Our children have to wear white shirt and pants and a brown belt and shoes. The judges change yearly. Different judges tend to pick on certain areas. My children are young so a little grace is given.

Maybe someone will pop in with some other infos. Are fair is a dairy show so we don't have all of the categories you do. We also don't have a buck show. (sadly)


----------



## StaceyRosado (Oct 5, 2007)

*Re: That time of year, for the fairs to start! <and a few ?*

open show means anyone can bring their goats regardless if they are in 4H or not but the 4H will show in the open classes as part of their show too. Thats why there is a distinction for the 4H and FFA showing for their market or weight classes thats them only. But they made a note that even though its an open show the show is not sanctioned so any wins would not be official. which is really sad and there probably wont be many people there because of it.

Commercial doe I do believe (not a meat goat person here) that its a percentage goat and not a a pure or full blood boer.

as to the health check -- yours seems a bit involved with the blood test - find out what they are looking for and the tags needed and see if you can do this ahead of time to save yourself the money of doing it at the vet.

I have dairy and when we do a health certificate he checks their tattoos and then checks their eyes, nose and physically to see if they have any sores or anything.


----------



## HoosierShadow (Apr 20, 2010)

*Re: That time of year, for the fairs to start! <and a few ?*

Thanks so much for the help. So does that mean adults and kids show together, or does that mean kids who are not in 4-H/FFA show against the kids who are in those groups?

That's a shame the wins wouldn't be official, but it would matter if ever you were to get to the state fair, and the state fair would be sanctioned right? I think for the kids, just getting a ribbon and a good placing would be enough to have them pleased. I want them to have fun, and I want them to get into something like this. I think they will learn a lot, and most importantly, learn some responsability, and how to handle their goats.

I read that they have to have the health check certificate, and the blood test/tag. The state does the blood test/tag and it's $4. I thought about calling around to see who I could get a health check from in the future, and what they typically charge, so if and when my kids would want to show in 4-H, then we'd know about how much to expect to pay.

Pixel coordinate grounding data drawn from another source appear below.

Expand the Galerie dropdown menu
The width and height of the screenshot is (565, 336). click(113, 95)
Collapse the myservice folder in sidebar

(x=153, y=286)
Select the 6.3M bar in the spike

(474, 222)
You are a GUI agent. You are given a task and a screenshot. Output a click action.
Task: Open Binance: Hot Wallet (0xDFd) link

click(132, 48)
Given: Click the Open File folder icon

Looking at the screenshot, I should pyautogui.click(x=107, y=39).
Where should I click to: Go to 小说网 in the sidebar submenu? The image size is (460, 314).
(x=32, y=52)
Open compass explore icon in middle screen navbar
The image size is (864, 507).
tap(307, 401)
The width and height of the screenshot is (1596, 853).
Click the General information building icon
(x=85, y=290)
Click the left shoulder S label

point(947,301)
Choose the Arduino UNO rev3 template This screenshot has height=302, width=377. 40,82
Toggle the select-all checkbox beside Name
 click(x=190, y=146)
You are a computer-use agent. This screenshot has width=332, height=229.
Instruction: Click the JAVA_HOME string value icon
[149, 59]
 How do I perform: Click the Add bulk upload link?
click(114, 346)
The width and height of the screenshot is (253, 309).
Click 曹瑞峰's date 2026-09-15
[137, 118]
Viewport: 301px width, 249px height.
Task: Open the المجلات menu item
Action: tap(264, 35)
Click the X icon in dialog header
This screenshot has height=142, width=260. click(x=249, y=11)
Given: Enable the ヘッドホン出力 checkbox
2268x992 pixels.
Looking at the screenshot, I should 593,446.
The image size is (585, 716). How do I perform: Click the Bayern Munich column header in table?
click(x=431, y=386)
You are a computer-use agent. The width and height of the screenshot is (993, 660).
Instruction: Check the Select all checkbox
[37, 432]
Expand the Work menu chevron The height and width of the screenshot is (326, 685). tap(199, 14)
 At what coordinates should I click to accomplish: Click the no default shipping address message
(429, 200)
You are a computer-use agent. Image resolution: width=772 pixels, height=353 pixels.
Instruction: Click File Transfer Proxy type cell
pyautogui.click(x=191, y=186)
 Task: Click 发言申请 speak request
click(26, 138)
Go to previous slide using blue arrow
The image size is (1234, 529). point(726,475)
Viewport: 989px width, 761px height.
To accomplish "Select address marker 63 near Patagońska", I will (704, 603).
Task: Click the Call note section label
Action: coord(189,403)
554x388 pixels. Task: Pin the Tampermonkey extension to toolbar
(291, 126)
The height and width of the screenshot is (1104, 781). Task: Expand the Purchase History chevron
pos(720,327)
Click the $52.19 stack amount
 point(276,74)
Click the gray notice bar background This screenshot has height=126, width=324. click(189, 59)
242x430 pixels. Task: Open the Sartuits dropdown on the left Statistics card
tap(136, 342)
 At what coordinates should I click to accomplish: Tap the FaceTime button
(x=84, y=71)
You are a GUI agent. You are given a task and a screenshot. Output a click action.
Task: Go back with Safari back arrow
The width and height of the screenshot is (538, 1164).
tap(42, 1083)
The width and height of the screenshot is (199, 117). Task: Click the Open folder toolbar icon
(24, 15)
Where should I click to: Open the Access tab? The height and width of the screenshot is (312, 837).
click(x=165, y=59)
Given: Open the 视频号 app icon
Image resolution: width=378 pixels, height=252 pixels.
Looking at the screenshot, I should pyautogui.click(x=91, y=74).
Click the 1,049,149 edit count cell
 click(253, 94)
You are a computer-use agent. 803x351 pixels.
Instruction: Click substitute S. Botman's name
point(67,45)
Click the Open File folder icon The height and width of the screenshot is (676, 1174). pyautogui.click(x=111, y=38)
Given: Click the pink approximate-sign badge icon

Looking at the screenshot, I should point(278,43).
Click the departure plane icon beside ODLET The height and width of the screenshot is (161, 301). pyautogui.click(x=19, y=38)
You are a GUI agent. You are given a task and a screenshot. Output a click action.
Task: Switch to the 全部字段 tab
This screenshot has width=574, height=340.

I wonder if the Commercial doe has to have papers, has to be pregnant or be in milk? And even though we are just starting out, and will keep a small herd, some are more for Commerical type breeding since some will be bred to sell for meat either locally or at local auction.

I am really excited to go on Saturday with the kids and see what all goes on.


----------



## goatnutty (Oct 9, 2007)

*Re: That time of year, for the fairs to start! <and a few ?*

We take our animals down to the fair tomorrow! Your fair seems to be very different from ours....goats are taking over at are fair we have a lot of them and the 4H kids show only against other 4Her's....commercial is percentage. Ours animals only need a health certificate if they are from out of state and then are vet checked for $1 each at the fair yours seems a lot more involved!


----------



## sweetgoats (Oct 18, 2007)

*Re: That time of year, for the fairs to start! <and a few ?*

Our fair is not until the end of July.

My daughter showed goats for 8 years and now she is the Fair Queen and the co leader for the project with me.

I have heard of County fairs that have OPEN classes but to me that is just weird. $H is for kids and that is what a county fair is all about the kids. But hey they are all different I guess.

While you are there talk to the kids. They will be more then happy to talk about their project, just make sure you do it after they are totally done showing.

We had a lady that wanted to know all there was to know about our Fiber goats, and she did not understand why the kids were really not into answering her questions. I finally told her that after the show was done they would answer all the questions that she had. She said she was so sorry, she did not realize the show was going on.

Have fun and enjoy yourself.


----------



## RPC (Nov 6, 2009)

*Re: That time of year, for the fairs to start! <and a few ?*

My nieces fair is not till the end of July so we are still preparing and I hope all goes well. Now to try to answer some of your questions.

I would say open showmanship is just for the kids but it is not done by breeds it is done by the age of the kids. I have never heard of a fair that lets adults show at it.

I would say that for the commercial does since they are shown by weight then they are shown as a market animal not a breeding animal. My fair just started it this year because since I didnt have many does to kid if they all had does we wouldnt be able to sell anything or else we would have to go buy wethers to sell in the fair auction. So I pushed for a market doe class. I kinda got what I wanted but instead of their own class they are just being shown with wethers.

As far as Indiana goes I dont think and county or State Fair shows are sanctioned. It kind of sucks but thats how it is.

We do not need a health certificate any more but before any animals except horses and llamas get on the fair grounds they are checked by a vet to make sure there are no illnesses. Atleast one person from each animal commitee is present incase of a question about rules (ie horn problems, or lumps)

This year we had the choice to use a tag or tattoo but I didn't know until we got there so ours were tattooed.

Sorry I didnt see this before you went to the fair I hope you had fun and learned alot.


----------